5. Upon receipt of payment, you will receive a confirmation from UW CoMotion. Software will be sent to the Company Technical Contact via email. When the license is complete, you will receive a copy of the executed agreement.

6. Licensee will be asked which of the following formats the delivered executable code shall be compiled to operate under: Solaris, HP-UX, SGI/IRIX, SunOS, DEC-Alpha, or Linux.

7. Please contact our office if you have any questions about this process:

    Express Licensing Program
    UW CoMotion
    University of Washington
    4545 Roosevelt Way NE, Suite 400
    Seattle, WA 98105-4608
    Phone: 206-685-2278  
    Email: license@uw.edu


    Software Site License Agreement

    The University of Washington, a public institution of higher education and an agency of the state of Washington acting through CoMotion, Seattle, Washington (“UW”) and the undersigned (“Licensee”) agree as follows:

    Background

    UW desires to publish research codes in furtherance of its public interest mission.  Distribution of research codes is best facilitated by licensing a broad range of rights to industry to utilize these codes for further development.   This code was supported in part by federal grants.
    Licensee desires to invest in the development and publication of UW research codes and assist in the alignment of use of this code between UW and industry.

  1. 1. Definitions

  2. 1.1 "Agreement" means this Software Site License Agreement.

  3. 1.2 "Effective Date" means the latest date upon which this Agreement is fully executed by both Licensee and UW.

  4. 1.3 "Software" means the PolyPhred software application for the detection of putative heterozygous sites for single nucleotide variations from amplified DNA.  The Software version shall be executable code of the current release version made available by UW.  The Software requires authorized access to the applications Phrap, Phred, and Consed available for license from UW and certain licensed distributors.

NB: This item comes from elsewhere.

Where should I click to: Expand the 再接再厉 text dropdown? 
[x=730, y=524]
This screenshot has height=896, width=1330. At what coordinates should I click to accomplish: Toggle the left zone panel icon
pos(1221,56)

  5. 1.4 "Modifications" mean any changes or extensions introduced into the Software or otherwise based on or derived from the Software.  Modifications may include, but are not limited to, corrections of program errors, translations and stylistic restructuring of the Software, addition or deletion of functions or enhancement of existing functions of the Software, changes, or additions required to integrate the Software into other applications or to allow the Software to run under alternative operating systems or computer hardware configurations, and other adaptations of the Software.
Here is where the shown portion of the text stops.